2. What goes into an AI tool may not stay private
When you input proprietary data, code, or technical descriptions into a third-party AI platform, you need to understand what happens to that data. Many AI platforms retain input data for model training unless you've specifically opted out or negotiated enterprise terms. If your confidential technical information enters a training dataset, your trade secret protection may be compromised — not through malice, but through the default terms of service you clicked through without reading. This is particularly relevant for companies pursuing trade-secret-based IP strategies.
This is also relevant for companies that look to partner/collaborate with other companies to design products using your own proprietary algorithms. If company A lets you use their data to design them a product, you need to be clear with company A as to what is going to happen to their data. From your perspective the more data the better and you may want to combine it with your own dataset to improve the underlying algorithm.

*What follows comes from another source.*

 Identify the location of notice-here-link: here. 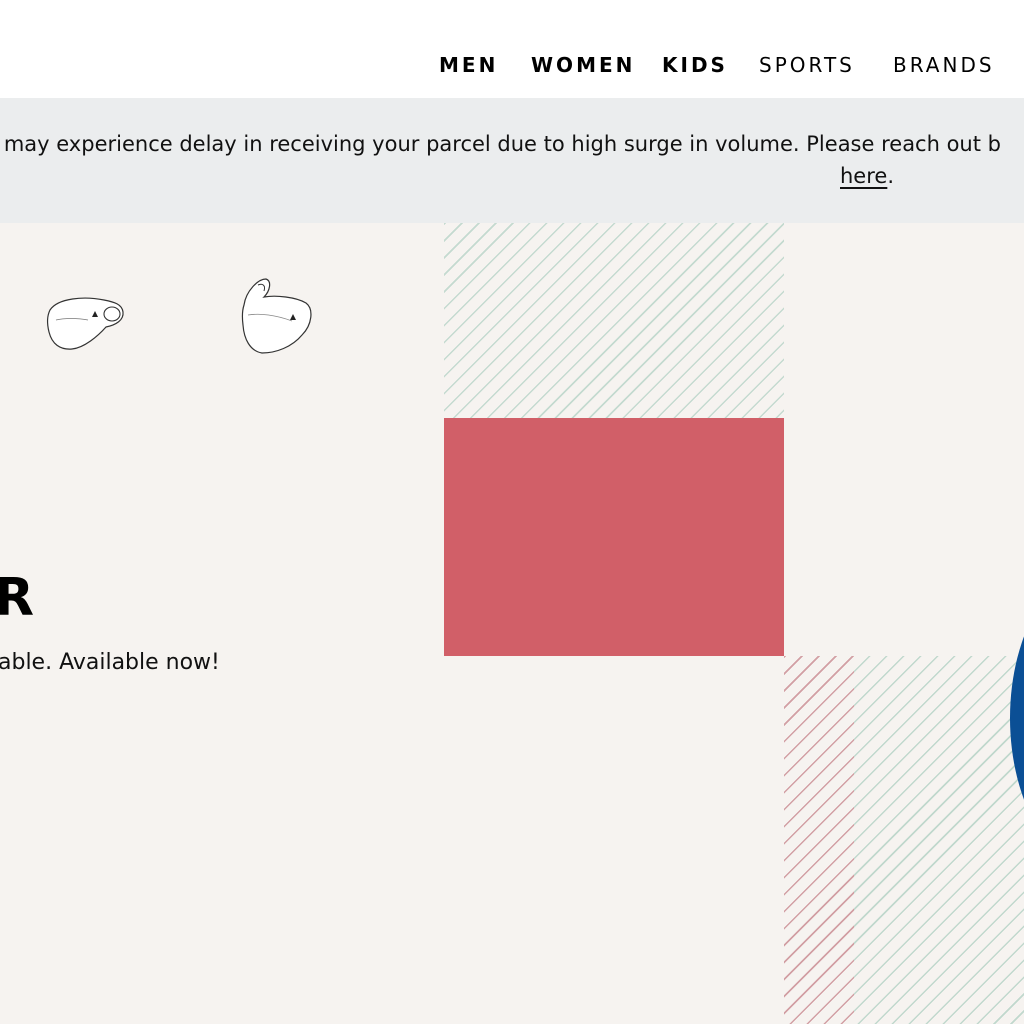
(864, 176).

Company A may not want you to do this.
3. The grant dimension
If your AI-assisted R&D is funded by public money, the IP questions get more specific. Grant funders expect you to own or control the IP generated by the project. If your R&D process involves AI tools whose terms of service claim rights over outputs generated using their platform, you may have a conflict between your grant obligations and your AI tool licence. Most current AI platforms (including OpenAI's enterprise products and GitHub Copilot) assign output rights to the user — but this varies by platform and by pricing tier. Check the terms for the specific tools you're using, not the general assumption.
4. Practical steps that protect you without slowing you down
You don't need to stop using AI tools. You need a lightweight protocol: First, use enterprise or API tiers of AI tools rather than consumer tiers — these typically have stronger data protection and clearer IP assignment terms. Second, maintain an invention disclosure log that records, for each significant R&D output, what the human contribution was and what role AI tools played. Third, review the terms of service for every AI platform you use in your R&D workflow — specifically the data retention and output ownership clauses. Fourth, ensure that confidential information isn't being entered into AI tools that retain training data.

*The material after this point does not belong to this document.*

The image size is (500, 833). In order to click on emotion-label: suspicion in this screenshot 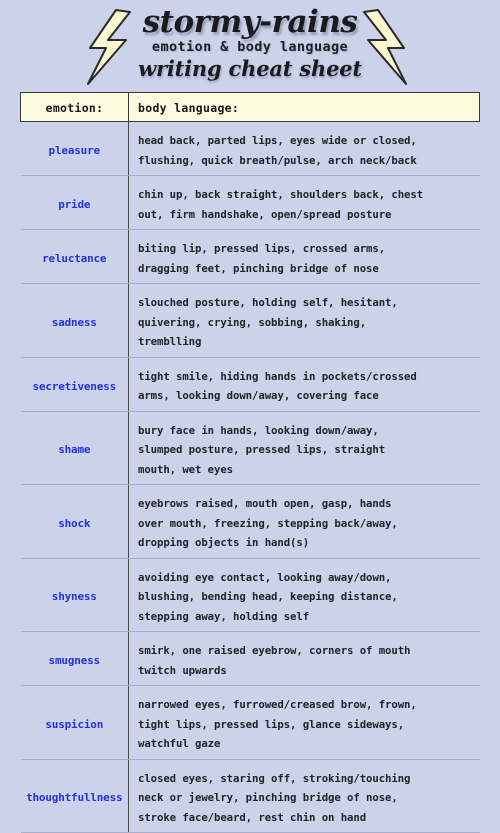, I will do `click(74, 724)`.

5. The landscape is moving fast and the law hasn't caught up
The UK government's consultation on AI and IP (2022–23) left many questions deliberately open, and their recent report in March 2026 has rowed back from a number of positions previously put forward. The EU AI Act addresses risk classification and transparency but doesn't resolve the inventorship question. Case law is developing but inconsistent across jurisdictions. What this means practically: the companies that will be in the strongest IP position in 2–3 years are the ones that are documenting their human contribution to AI-assisted inventions now, maintaining clean data hygiene around their AI tool usage, and building IP strategies that work regardless of how the legal landscape evolves.
This isn't a reason to panic — it's a reason to be deliberate. A short conversation with your IP advisor about how AI tools fit into your R&D workflow is one of the most valuable hours you'll spend this quarter.